«Aujourd'hui, le marché boursier est tellement déprimé que la capitalisation boursière des entreprises américaines de biotechnologie s'élève à 220 milliards de dollars (302,2 milliards de francs), soit l'équivalent de ce qui a été investi dans ce secteur en vingt-cinq ans d'existence. Cela voudrait donc dire que le retour sur investissement est égal à zéro.» La remarque d'Edward Penhoet, ancien directeur général de Chiron, cité dans le «rapport de biotechnologie 2003» d'Ernst & Young, montre à quel point ce secteur des sciences de la vie, décrit comme le domaine d'avenir qui va révolutionner la médecine par l'utilisation des connaissances tirées du décryptage du génome, traverse une phase difficile.
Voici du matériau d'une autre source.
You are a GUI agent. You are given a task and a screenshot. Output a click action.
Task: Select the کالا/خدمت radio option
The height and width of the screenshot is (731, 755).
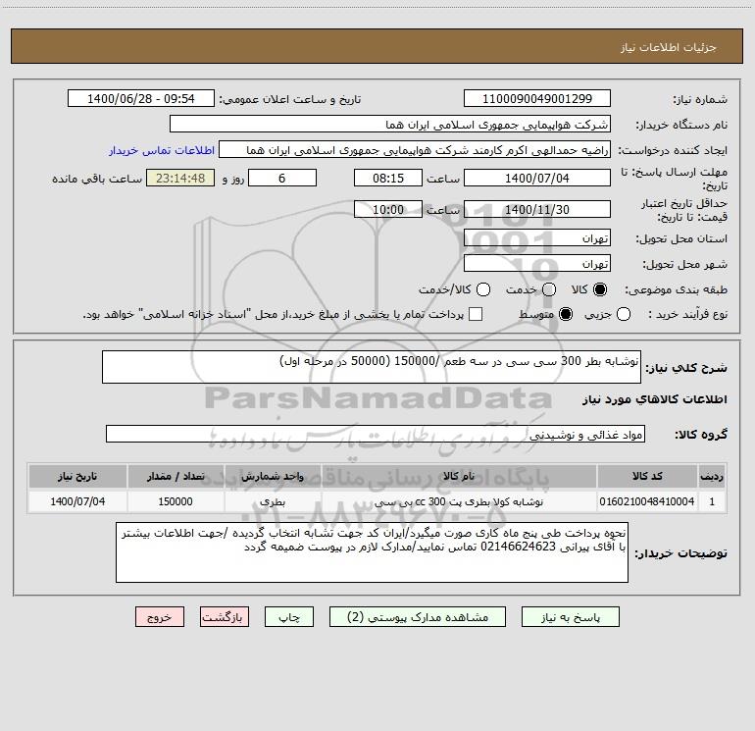[x=483, y=289]
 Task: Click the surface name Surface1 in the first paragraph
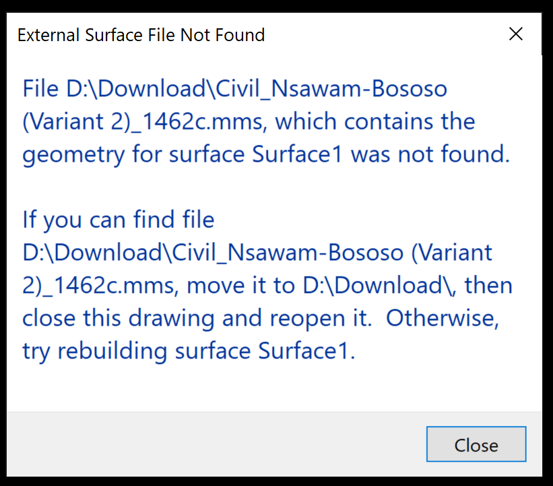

La crise est avant tout une crise de confiance des investisseurs, puisque les paramètres liés à l'activité directe des 4362 entreprises de biotechnologie sont en croissance, comme le prouve l'augmentation des recettes en 2002 (+15% à 41,37 milliards de dollars), des dépenses de recherche (+34%, à 22 milliards), et du nombre d'employés (+1% à 193 753). Mais si l'argent continue à manquer, en raison notamment de l'impossibilité de procéder à des entrées en Bourse (IPO) faute d'intérêt de la communauté financière, le secteur va souffrir et devoir se restructurer, notamment par des fusions-acquisitions ou par une externalisation des projets, au moyen de partenariats avec de grandes entreprises pharmaceutiques aux reins plus solides. «Si les marchés ne retrouvent pas leur vigueur dans cinq ans, la biotechnologie disparaîtra», prédit Luca Benatti, à la tête de l'entreprise italienne Newron Pharmaceuticals.

Fusions forcées

Alors que les Etats-Unis ont connu près de 60 IPO's en l'an 2000, ce nombre est tombé à moins de 10 en 2001 et 2002. Les réserves financières, souvent constituées de capital-risque ou des liquidités issues d'une précédente entrée en Bourse, s'épuisent. En 2001, 17% des entreprises américaines de biotechnologie, et 12% des sociétés européennes cotées, disposaient de moins d'un an de réserves (cash burn). Cette proportion est passée, respectivement, à 33% et 20% en 2002. Seul un quart des entreprises américaines, et moins d'un tiers des sociétés européennes, sont très à l'aise en disposant de plus de cinq ans de réserves financières.

Peter Wulff, président de l'entreprise danoise Bavarian Nordic, cité dans le rapport d'Ernst & Young, décrit les conséquences de cette situation. «De nombreuses sociétés biotech se restructurent et vendent leurs produits ou leur recherche sous licence alors que dans des circonstances normales, elles auraient pu les développer elles-mêmes. D'autres, par volonté de satisfaire leurs actionnaires, ou par désespoir, se lancent dans des opérations de fusion.»

Fin juin, les analystes financiers ont pris note avec scepticisme de la fusion entre Biogen et Idec qui formera, avant la fin de l'année, la troisième entreprise américaine de biotechnologie, derrière Amgen et Genentech, en réalisant des ventes annuelles de 1,55 milliard de dollars. La volonté de contrer l'effet de la chute des ventes d'Avonex depuis que le Rebif de Serono s'approprie le marché de la sclérose en plaques n'est sans doute pas étrangère à cette décision. Un effet de synergie de quelque 300 millions de dollars est attendu.

Dans ce paysage mouvementé, la biotechnologie européenne, encore jeune face à sa rivale américaine, affiche des taux de croissance impressionnants, soit 845% en cinq ans pour atteindre des recettes de quelque 8,2 milliards de dollars pour les seules sociétés cotées en Bourse. La Suisse, qui abrite plus de 130 sociétés, occupe le neuvième rang mondial et tire parfaitement son épingle du jeu, notamment grâce à Serono, ou encore à une entreprise comme Actelion qui est sortie des chiffres rouges au premier trimestre 2003.